RECORDS PROVIDED section start

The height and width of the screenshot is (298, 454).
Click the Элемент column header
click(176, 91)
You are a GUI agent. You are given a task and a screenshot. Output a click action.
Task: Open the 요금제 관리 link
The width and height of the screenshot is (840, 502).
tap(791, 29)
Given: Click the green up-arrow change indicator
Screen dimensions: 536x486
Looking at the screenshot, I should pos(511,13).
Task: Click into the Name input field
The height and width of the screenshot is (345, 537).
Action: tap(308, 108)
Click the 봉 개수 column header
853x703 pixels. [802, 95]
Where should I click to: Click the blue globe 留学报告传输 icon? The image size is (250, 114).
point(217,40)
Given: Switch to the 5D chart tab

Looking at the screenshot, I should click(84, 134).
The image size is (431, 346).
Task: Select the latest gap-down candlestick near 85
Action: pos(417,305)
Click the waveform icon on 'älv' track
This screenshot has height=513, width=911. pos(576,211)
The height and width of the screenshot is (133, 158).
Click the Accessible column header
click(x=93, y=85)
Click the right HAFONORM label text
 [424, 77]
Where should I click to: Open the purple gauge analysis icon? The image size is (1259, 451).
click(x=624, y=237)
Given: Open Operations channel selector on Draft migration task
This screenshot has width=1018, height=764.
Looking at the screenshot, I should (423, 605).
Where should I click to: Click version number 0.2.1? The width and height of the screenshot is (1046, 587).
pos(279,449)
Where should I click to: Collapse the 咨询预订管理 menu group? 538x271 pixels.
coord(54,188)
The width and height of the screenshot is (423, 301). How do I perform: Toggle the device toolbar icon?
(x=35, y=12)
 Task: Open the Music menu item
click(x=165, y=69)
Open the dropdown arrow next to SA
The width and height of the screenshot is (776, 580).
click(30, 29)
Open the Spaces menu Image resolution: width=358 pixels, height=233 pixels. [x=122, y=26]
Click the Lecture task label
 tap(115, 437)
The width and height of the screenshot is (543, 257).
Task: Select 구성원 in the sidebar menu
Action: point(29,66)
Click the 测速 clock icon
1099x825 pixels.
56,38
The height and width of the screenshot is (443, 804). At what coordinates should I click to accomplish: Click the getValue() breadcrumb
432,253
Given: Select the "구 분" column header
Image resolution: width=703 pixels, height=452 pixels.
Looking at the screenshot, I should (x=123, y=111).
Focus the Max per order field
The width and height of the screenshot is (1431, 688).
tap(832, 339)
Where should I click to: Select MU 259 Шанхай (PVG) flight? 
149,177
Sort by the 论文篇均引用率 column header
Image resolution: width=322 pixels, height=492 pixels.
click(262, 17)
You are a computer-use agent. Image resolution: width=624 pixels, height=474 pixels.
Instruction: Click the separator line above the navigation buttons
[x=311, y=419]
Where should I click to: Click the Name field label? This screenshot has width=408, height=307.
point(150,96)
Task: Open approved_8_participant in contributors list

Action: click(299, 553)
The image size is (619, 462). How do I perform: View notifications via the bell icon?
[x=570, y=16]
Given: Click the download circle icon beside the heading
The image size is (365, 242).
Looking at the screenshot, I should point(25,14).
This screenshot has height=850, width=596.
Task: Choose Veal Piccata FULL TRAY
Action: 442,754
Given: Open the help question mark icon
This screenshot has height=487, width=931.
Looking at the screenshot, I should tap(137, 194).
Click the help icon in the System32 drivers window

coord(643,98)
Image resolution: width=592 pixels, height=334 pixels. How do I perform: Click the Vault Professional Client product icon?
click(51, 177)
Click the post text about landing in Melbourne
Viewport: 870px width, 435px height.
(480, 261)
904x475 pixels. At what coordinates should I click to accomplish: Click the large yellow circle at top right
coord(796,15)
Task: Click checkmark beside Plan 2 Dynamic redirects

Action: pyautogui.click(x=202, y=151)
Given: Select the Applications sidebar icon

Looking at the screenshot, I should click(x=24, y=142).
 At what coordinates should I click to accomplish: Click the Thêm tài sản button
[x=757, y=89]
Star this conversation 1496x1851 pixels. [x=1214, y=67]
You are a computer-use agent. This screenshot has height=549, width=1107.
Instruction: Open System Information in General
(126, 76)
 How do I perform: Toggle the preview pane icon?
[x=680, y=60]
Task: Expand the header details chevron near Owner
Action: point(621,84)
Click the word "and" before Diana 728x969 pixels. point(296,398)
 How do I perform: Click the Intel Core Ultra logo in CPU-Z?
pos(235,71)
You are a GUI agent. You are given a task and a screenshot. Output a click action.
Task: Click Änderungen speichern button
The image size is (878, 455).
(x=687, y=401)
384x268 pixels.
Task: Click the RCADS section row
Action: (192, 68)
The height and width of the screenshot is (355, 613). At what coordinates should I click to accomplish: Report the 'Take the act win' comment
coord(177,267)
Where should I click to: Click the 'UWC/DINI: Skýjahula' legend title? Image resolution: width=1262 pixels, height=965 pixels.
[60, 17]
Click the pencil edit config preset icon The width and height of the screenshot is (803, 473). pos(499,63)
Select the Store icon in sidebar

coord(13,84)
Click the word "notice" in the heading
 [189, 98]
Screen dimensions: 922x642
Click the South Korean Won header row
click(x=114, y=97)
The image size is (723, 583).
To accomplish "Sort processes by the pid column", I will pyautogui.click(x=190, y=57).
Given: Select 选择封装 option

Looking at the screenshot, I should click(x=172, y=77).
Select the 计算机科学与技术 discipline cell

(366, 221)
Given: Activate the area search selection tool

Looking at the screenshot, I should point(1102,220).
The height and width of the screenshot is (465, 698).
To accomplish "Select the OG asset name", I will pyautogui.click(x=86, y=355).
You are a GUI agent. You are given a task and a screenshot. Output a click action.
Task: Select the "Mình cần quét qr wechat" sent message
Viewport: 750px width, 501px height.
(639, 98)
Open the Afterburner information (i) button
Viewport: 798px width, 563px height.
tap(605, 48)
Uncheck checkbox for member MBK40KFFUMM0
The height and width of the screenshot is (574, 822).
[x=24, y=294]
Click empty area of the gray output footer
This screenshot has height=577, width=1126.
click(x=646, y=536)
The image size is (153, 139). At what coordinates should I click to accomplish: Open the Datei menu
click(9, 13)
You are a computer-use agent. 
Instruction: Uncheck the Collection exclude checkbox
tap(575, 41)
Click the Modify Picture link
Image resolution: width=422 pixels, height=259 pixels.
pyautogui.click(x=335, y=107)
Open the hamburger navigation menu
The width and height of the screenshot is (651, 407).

RECORDS PROVIDED section end

» **REQUIRED WORK**: Copy all lines of the preceding data that hold the word "will".

» **EXPECTED ANSWER**:
To accomplish "Sort processes by the pid column", I will pyautogui.click(x=190, y=57).
To accomplish "Select the OG asset name", I will pyautogui.click(x=86, y=355).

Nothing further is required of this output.